Wiel Debie taking a blood sample in order to isolate my lymphocytes.


For the work a 'new cell' called a hybridoma was created by fusing one of my own white blood cells (lymphocytes) with the cancer cell (myelomas) of a mouse. The success rate for such cross-species trans-gene fusions is very low- in our case there were only a couple of successful fusions out of approximately 10 million attempts. Only when the researchers showed suprise that it worked at all did I realise exactly how unique our fusions were.



The (clustered) hybridoma cells as photographed under a microscope.


Why did I do it?

A couple of reasons: To begin with, I'm very interested in the discussion around immortality and radical life-extension. The hybridoma culture we created is, in principle, 'immortal'. Thanks to the cancerous nature of the specific mouse cell-line we used, some of my own genetic material will continue to live and divide forever (in a cell culture) and will not succumb to cell death (apoptosis).

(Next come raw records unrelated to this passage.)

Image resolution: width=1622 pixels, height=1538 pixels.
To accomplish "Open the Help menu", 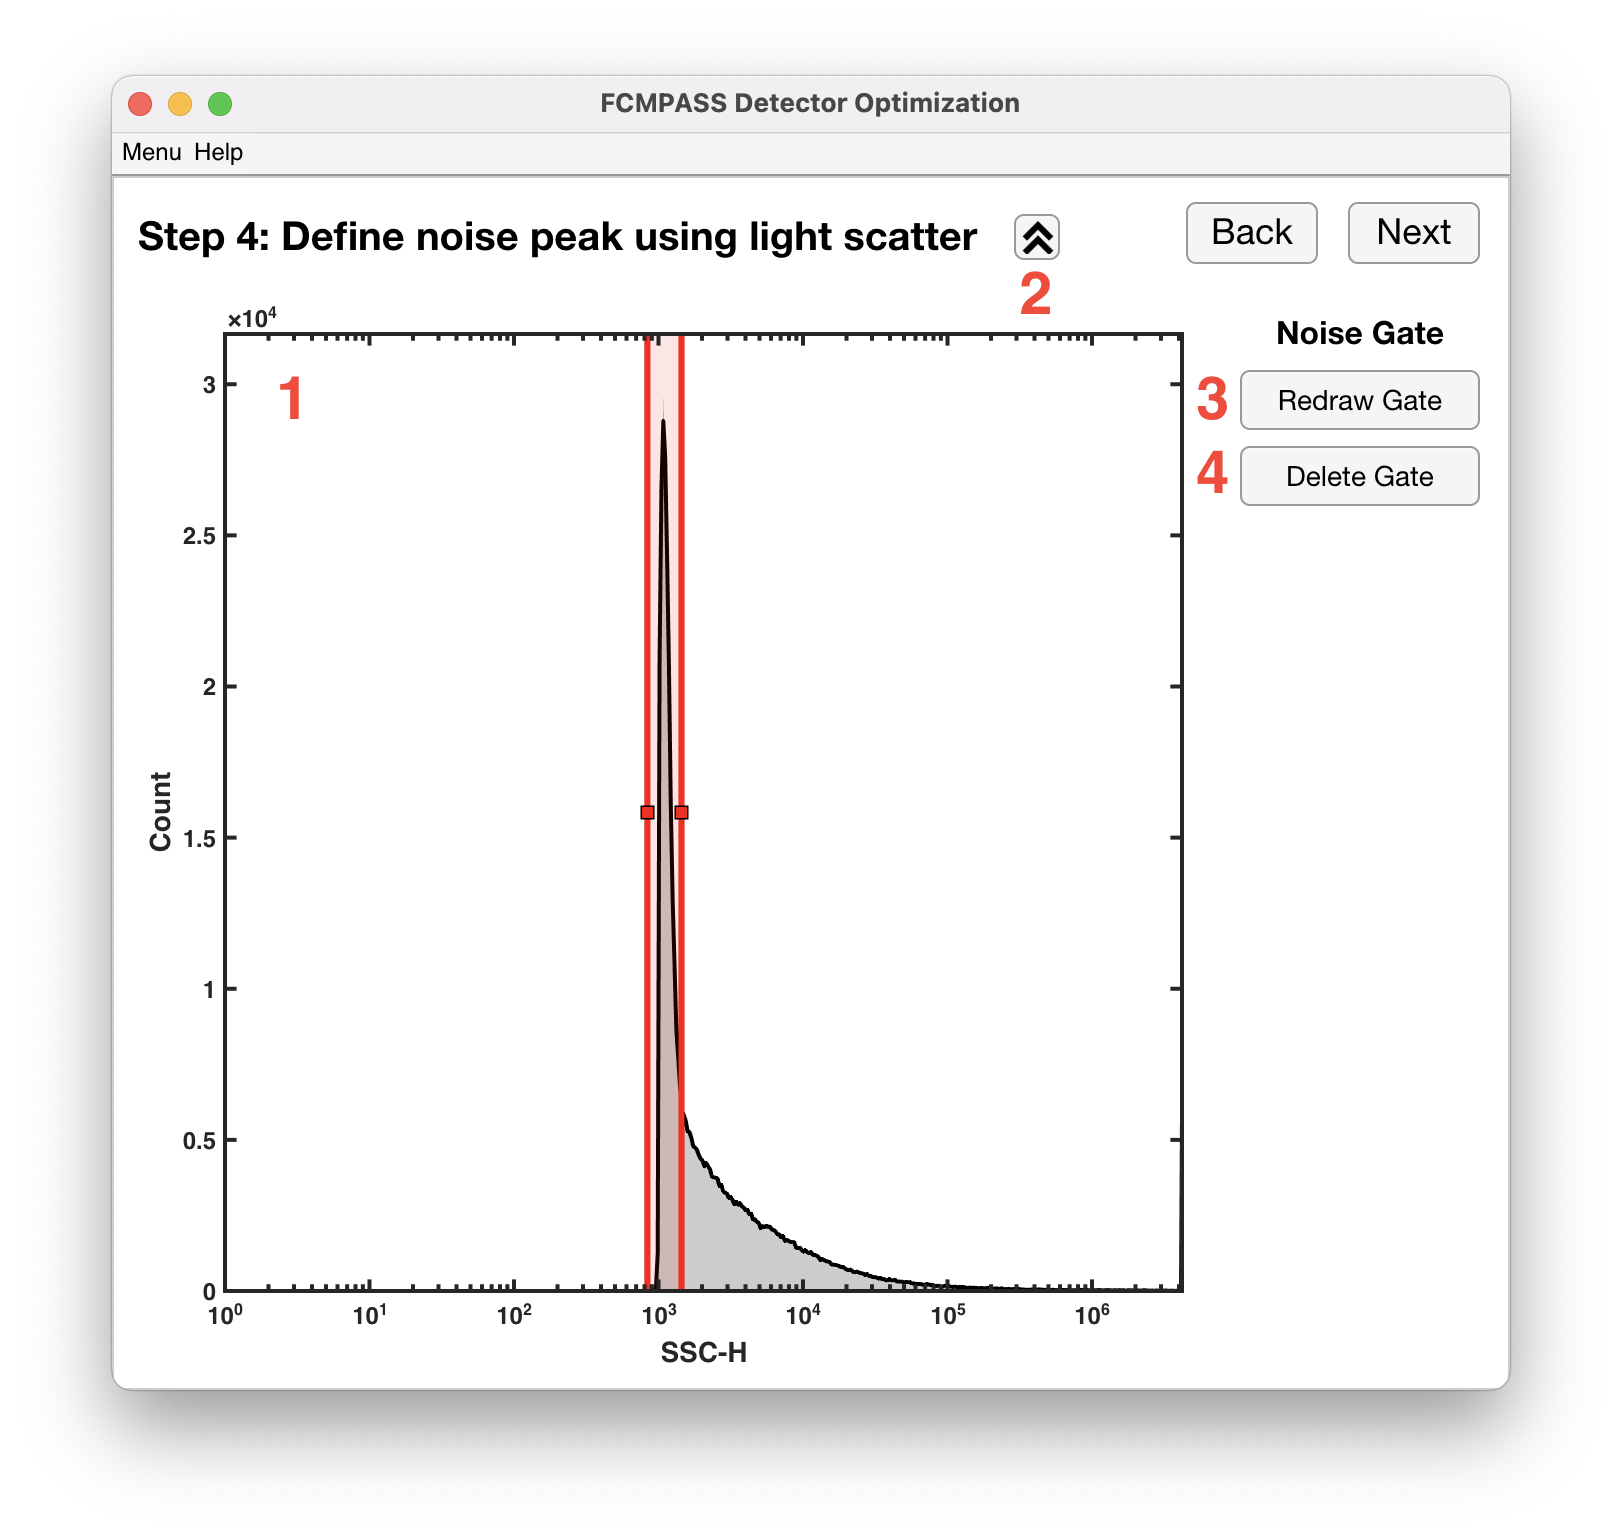I will 218,152.
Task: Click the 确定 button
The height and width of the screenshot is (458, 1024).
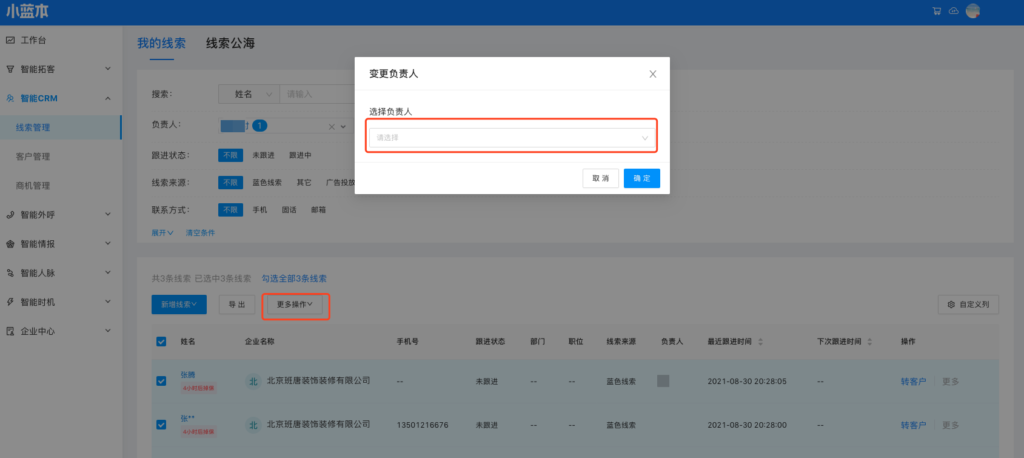Action: (x=641, y=178)
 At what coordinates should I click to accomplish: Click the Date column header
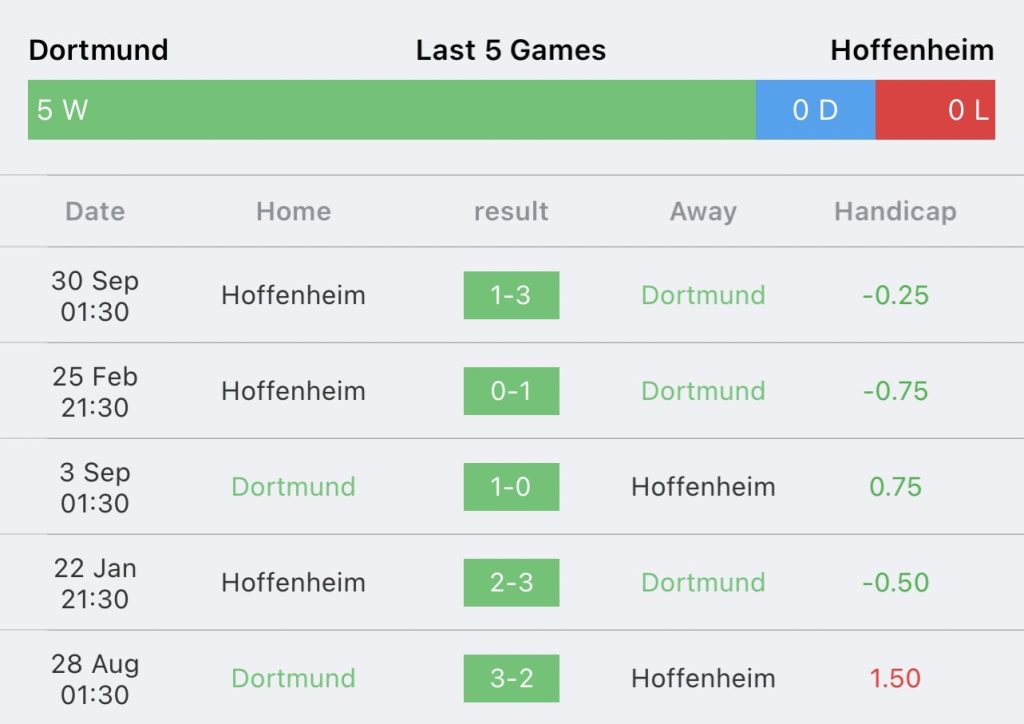95,212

Of course not all of my genes made it into the hybridoma- the surviving germ plasm is part man and part mouse, a mixture of white blood cell and cancer. 'Good and Evil on the Long Voyage' is a hybrid- and it was curiousity about hybrids that started my mind in this direction in the first place.

The project began with a desire to identify and elaborate the 'Genesis Barrier', the form that maintains difference, the wall that separates difference in species.

I found the barrier (initially) in the zona pellucida that surrounds the female egg. By way of empirical experiment and proof, I had planned to explore (and transgress) a 'foreign zona' using a technique called ICSI (for Inter Cytoplasmic Sperm Injection). Unfortunately using the technique would have jeopardized the existence of the laboratory where we planned to do the work, as ICSI is currently under considerable fire, both for ethical as well as safety reasons. As it turns out our creation of a hybridoma turned out to be a less controversial (but probably much more radical) method to 'do some art' in respect to convergence and divergence.



The bioreactor in the canoe. The culture is in the pink colored flask.


What was there to see?

Through out my period in the laboratory I was struck by how invisible molecular biology actually is- all events are marked, mirrored and scaled up in a variety of ways to be measured by the observer.

I like to think about art and biology in terms of genotype and phenotype.

A cell or organism's genetic constitution or genotype is perhaps much more concrete than an art concept, as the genes can be read, measured and re-recorded precisely. In some ways however, genotype and art concept are similar- both depend on a corresponding phenotype or genetic expression to get passed on into the next generation. The phenotype is the expression of the genes and art concept made physical in the world as body, entity or art work.

For the exhibition, I insisted on the hybridoma being physically present (no pictures man,- I want the real thing). A cell culture is usually maintained in an intensive care unit called a bio-reactor- a very expensive device. For the exhibition I was able to borrow a bio-reactor from New Brunswick Scientific. The bio-reactor with the hybridoma culture was placed in an aluminum canoe that was raised several meters above the floor in a scaffold. In order to see the bioreactor a mirror was suspended above the canoe.



The complete work on display in the former Bonnefanten Museum.